Mendelian randomization (MR), a novel statistical approach that uses genetic variants associated with exposure of interest as instruments, can be applied to estimate a causal relationship between exposure and outcome [7]. MR is designed based on the fact that genetic variants are randomly allocated during gamete formation and conception, therefore independent of confounding factors. Results from MR designs are thus less susceptible to reverse causality and confounding bias [8]. In this study, we leveraged large-scale genome-wide genetic data and UK Biobank cohort of European ancestry to apply an MR framework, to estimate a putative causal association of circulating vitamin E with the risk of ten common cancers (Additional file 1: Fig. S1).


Study subjects

Cancer-specific case-control genome-wide association studies (GWASs)

The current MR analysis was comprehensively performed by leveraging information from ten GWASs totaling 602,435 participants of European ancestry, including 297,699 cancer cases and 304,736 controls across the bladder, breast, colorectal, esophagus, lung, oral and pharynx, ovarian, pancreatic, prostate, and kidney cancer. The characteristics of each cancer-specific GWAS including sample sizes and data sources are illustrated in Additional file 1: Table S1.

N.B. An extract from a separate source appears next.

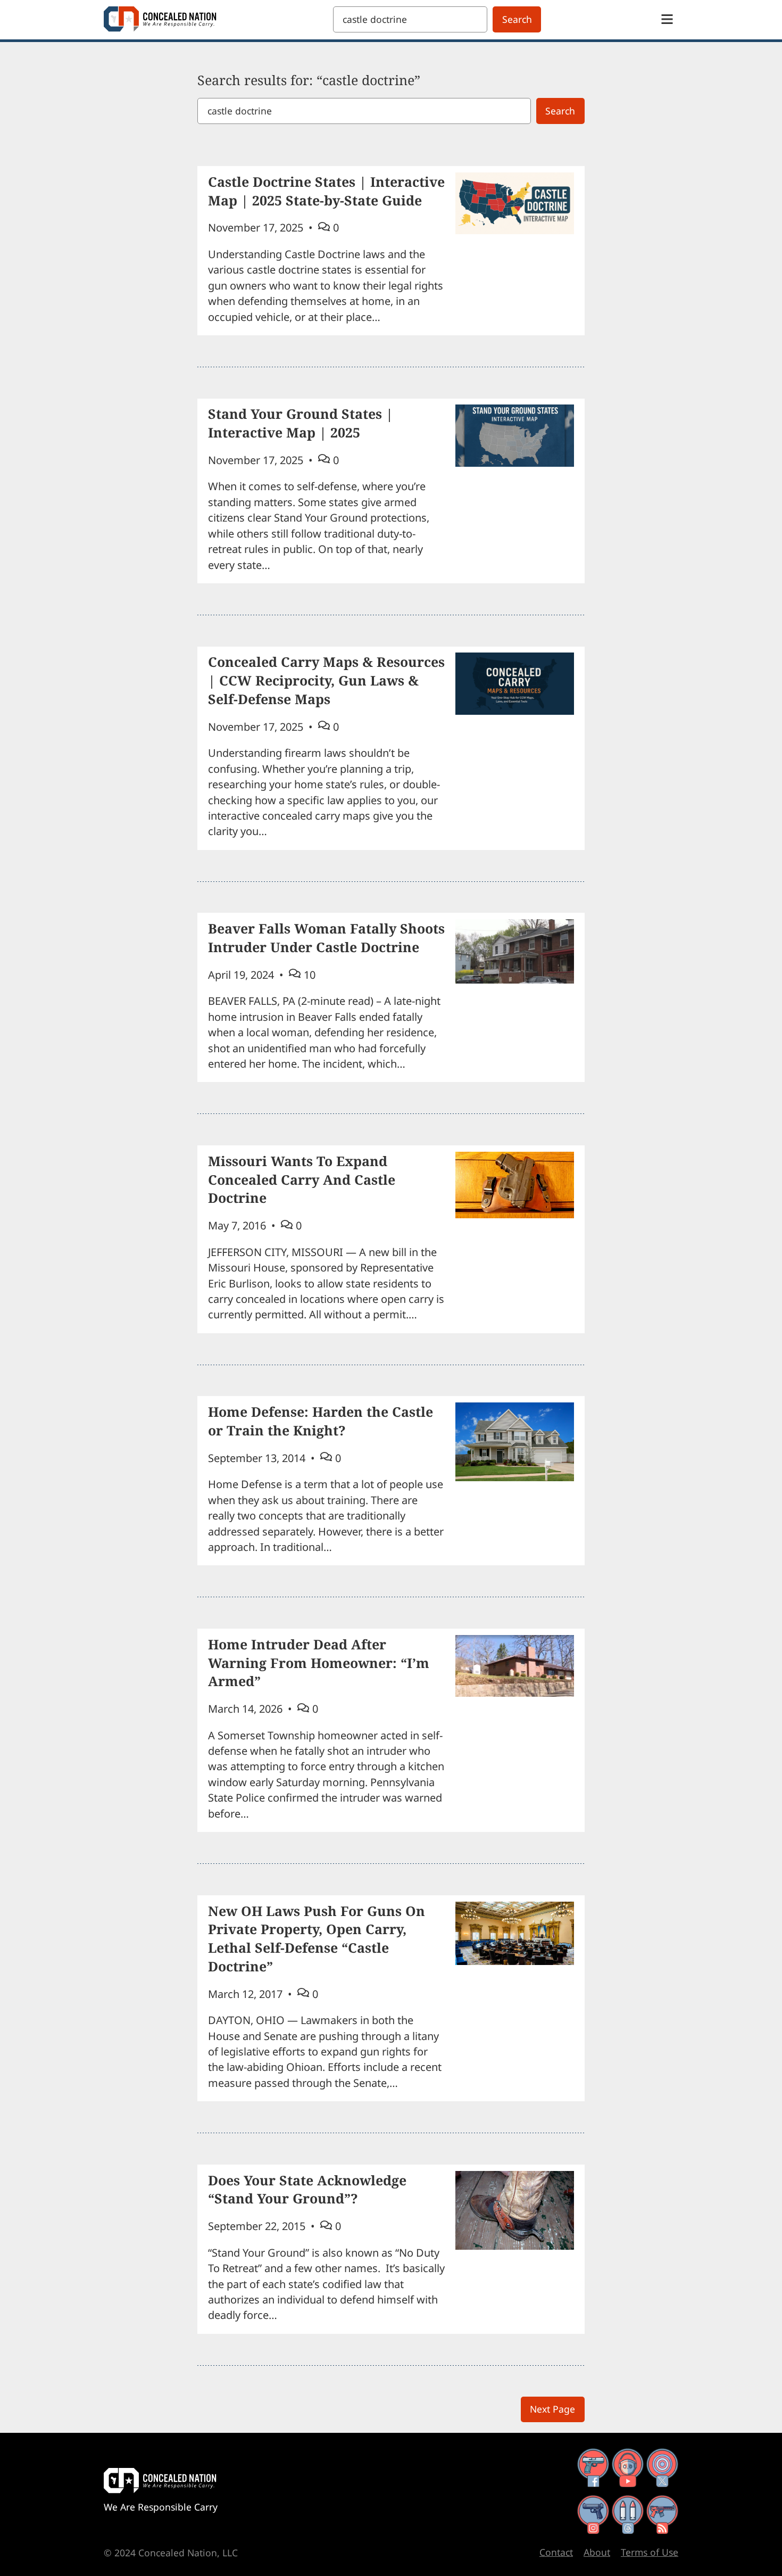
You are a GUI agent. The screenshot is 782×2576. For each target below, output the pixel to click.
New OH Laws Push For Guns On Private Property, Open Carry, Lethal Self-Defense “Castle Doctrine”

Briefly, as outcomes of interest, we collected available GWAS data across ten cancers. For summary-level GWAS data of 4 cancers (i.e., breast, ovarian, prostate, and lung cancer), quality control procedures and population details have been described elsewhere [9,10,11,12]. For six cancers (bladder, colorectal, esophagus, oral and pharynx, pancreatic, and kidney cancer) which we had access to individual-level genotyping data [13,14,15,16,17,18,19,20,21,22,23], we performed stringent quality control procedures of population via removing unexpected duplicates or probable relatives based on pairwise identity by descent, guaranteeing all individuals to be of European ancestry.

UK Biobank cohort data

The UK Biobank cohort was a prospective population-based study that recruited 502,528 adults aged 40–69 years from the general population between April 2006 and December 2010. The study protocol and information about data access are available online (, and more details of the recruitment and study design have been published in previous studies [24]. The UK Biobank resource used by this study was under Application #45611.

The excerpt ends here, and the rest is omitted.